A library which implements lightweight encoding and decoding functions for converting to and from MUTF-8. This is a non-standard variant of UTF-8 that is used internally by some systems that need to represent UTF-16 as 8-bit characters while ensuring no strings can contain embedded null characters.

Use of this encoding is discouraged by the Unicode Consortium. This encoding should only be used for working with existing internal APIs.

use std::borrow::Cow;

let str = "Hello, world!";
// 16-bit Unicode characters are the same in UTF-8 and MUTF-8:
assert_eq!(mutf8::encode(str), Cow::Borrowed(str.as_bytes()));
assert_eq!(mutf8::decode(str.as_bytes()).unwrap(), Cow::Borrowed(str));

let str = "\u{10401}";
let mutf8_data = &[0xED, 0xA0, 0x81, 0xED, 0xB0, 0x81];
// 'mutf8_data' is a byte slice containing a 6-byte surrogate pair which
// becomes a 4-byte UTF-8 character.
assert_eq!(mutf8::decode(mutf8_data).unwrap(), Cow::Borrowed(str));

let str = "\0";
let mutf8_data = &[0xC0, 0x80];
// 'str' is a null character which becomes a two-byte MUTF-8 representation.
assert_eq!(mutf8::encode(str), Cow::Borrowed(mutf8_data))

Security

As a general rule, this library is intended to fail on malformed or unexpected input. This is desired, as CESU-8 should only be used for internal use, any error should signify an issue with a developer’s code or some attacker is trying to improperly encode data to evade security checks.

Surrogate Pairs and UTF-8

The UTF-16 encoding uses “surrogate pairs” to represent Unicode code points in the range from U+10000 to U+10FFFF. These are 16-bit numbers in the range 0xD800 to 0xDFFF.
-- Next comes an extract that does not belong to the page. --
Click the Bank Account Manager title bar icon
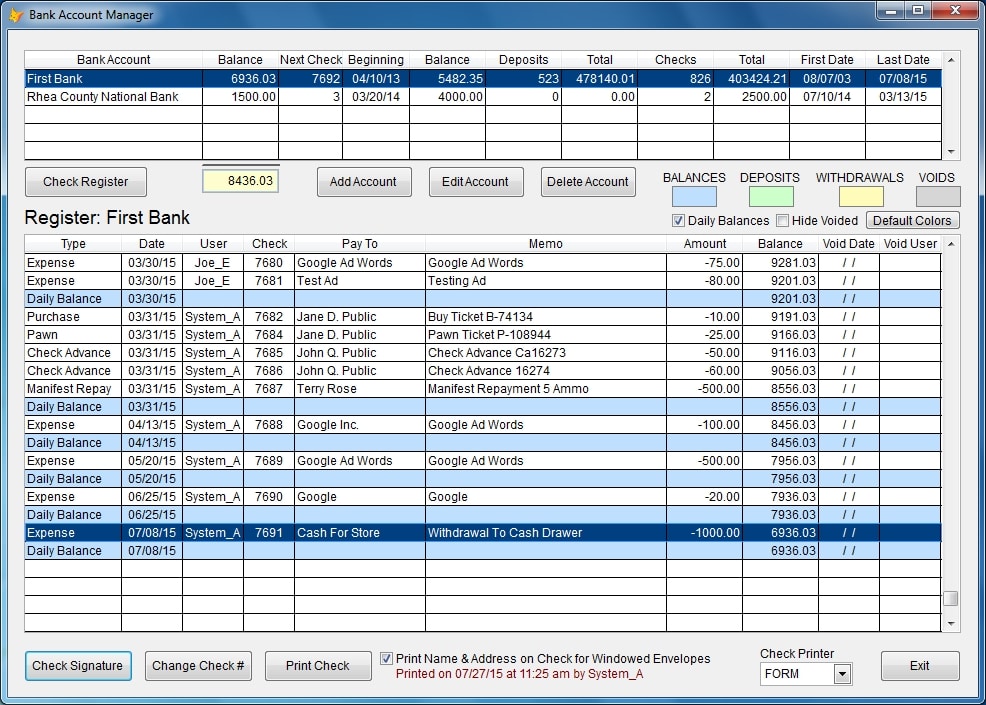 (16, 15)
  • 0xD800 to 0xDBFF: First half of surrogate pair. When encoded as CESU-8, these become 11101101 10100000 10000000 to 11101101 10101111 10111111.

  • 0xDC00 to 0xDFFF: Second half of surrogate pair. These become 11101101 10110000 10000000 to 11101101 10111111 10111111.

Wikipedia explains the code point to UTF-16 conversion process:

Consider the encoding of U+10437 (𐐷):

  • Subtract 0x10000 from 0x10437. The result is 0x00437, 0000 0000 0100 0011 0111.
  • Split this into the high 10-bit value and the low 10-bit value: 0000000001 and 0000110111.
  • Add 0xD800 to the high value to form the high surrogate: 0xD800 + 0x0001 = 0xD801.
  • Add 0xDC00 to the low value to form the low surrogate: 0xDC00 + 0x0037 = 0xDC37.

This crate is a modified version of Eric Kidd’s cesu-rs repository. This crate was developed for Residua as part of their technical philosophy to have no external dependencies.

Structs

DecodingError

The error type which is returned from decoding MUTF-8 data to UTF-8.

Functions

decode

Converts a slice of bytes to a string slice.

encode

Converts a string slice to MUTF-8 bytes.

encoded_len

Given a string slice, this function returns how many bytes in MUTF-8 are required to encode the string slice.

is_valid

Returns true if a string slice contains UTF-8 data that is also valid MUTF-8. This is mainly used in testing if a string slice needs to be explicitly encoded using mutf8::encode().